Though Mark’s favorite word may not be readily available to the eye in standard english translations one can nevertheless see that Mark is a gospel with a sense of urgency. He has a one sentence introduction and skips right over any birth story or childhood narratives about Jesus. We get no mention of Joseph or Mary. Mark wants to keep our eyes focused solely on Jesus. He is also the shortest gospel. His original ending rhetorically leaves the reader(s) with a sense of urgency and unresolved tension. He ends by saying of the women who first saw the empty tomb: “so they went out and fled from the tomb, for terror and amazement had seized them; and they said nothing to anyone, for they were afraid” (16:8). So apparently, the opposite of what we’ve been told is true. The more fearful the people are of a lame sci-fi “armageddon” or intricate “left behind” scenario the less likely they are to tell the news about the risen Christ. There is an urgency to the message about Christ. Clearly these women eventually told people as Mark’s original audience would surely have known. So the point is calm down and tell the message about Christ. Or “keep calm and carry on.”

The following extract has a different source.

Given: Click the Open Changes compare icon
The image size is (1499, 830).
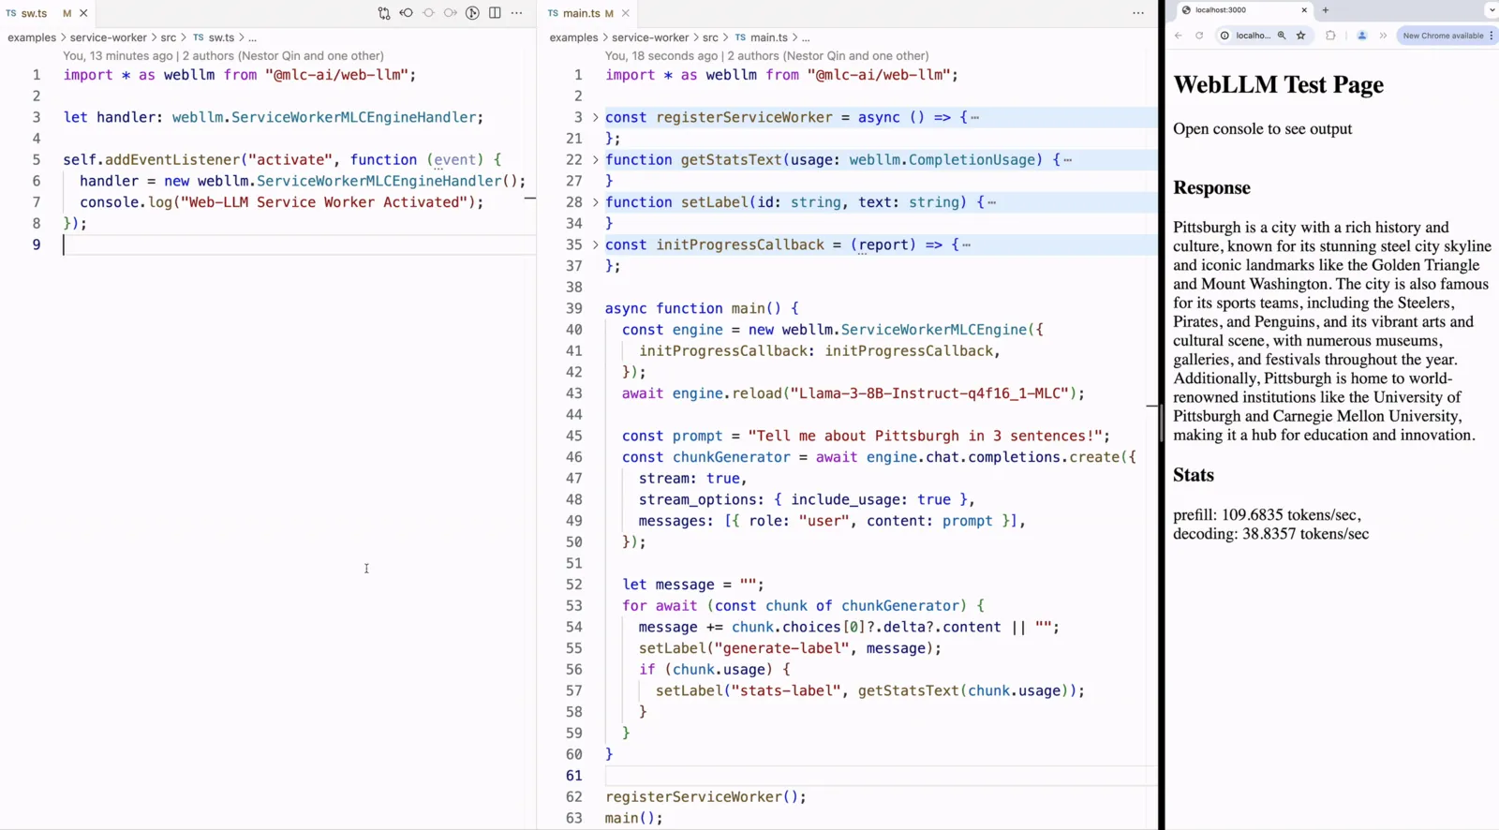Looking at the screenshot, I should point(384,13).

Jesus is coming soon and there is an urgency to the gospel and yet we don’t have to be in a rush. Why? Because the gospel message is too urgent to have its time wasted trying to be coerced from Mc-discipleship programs or seduced by politics and power plays. All authority in heaven and earth is given to Jesus (Matt. 28:16-20). If he wanted to make instant drive thru disciples he could with the snap of his fingers. But he didn’t. He sent his apostles who sent other followers who sent other followers who sent other followers.

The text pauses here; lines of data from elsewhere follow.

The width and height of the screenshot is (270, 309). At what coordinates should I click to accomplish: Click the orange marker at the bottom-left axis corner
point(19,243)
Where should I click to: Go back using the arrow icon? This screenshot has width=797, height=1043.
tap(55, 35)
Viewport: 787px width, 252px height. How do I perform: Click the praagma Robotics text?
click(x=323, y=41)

The urgency of the gospel is NOT deterred by the slow moving process of genuine conversion and relationship. To the contrary, the urgency of the gospel is propelled and honored by the slow moving process of genuine conversion and relationship. So don’t be manipulated by the politicians and egoists. The gospel is urgent and Jesus is coming soon, but you don’t have to make converts to your political party or populate your Pastor’s new mega-church auditorium. You just have to introduce them to a relationship with the living and real Jesus. The urgency of the gospel is a peaceful urgency. Do it, but do it right. Take all the time you need.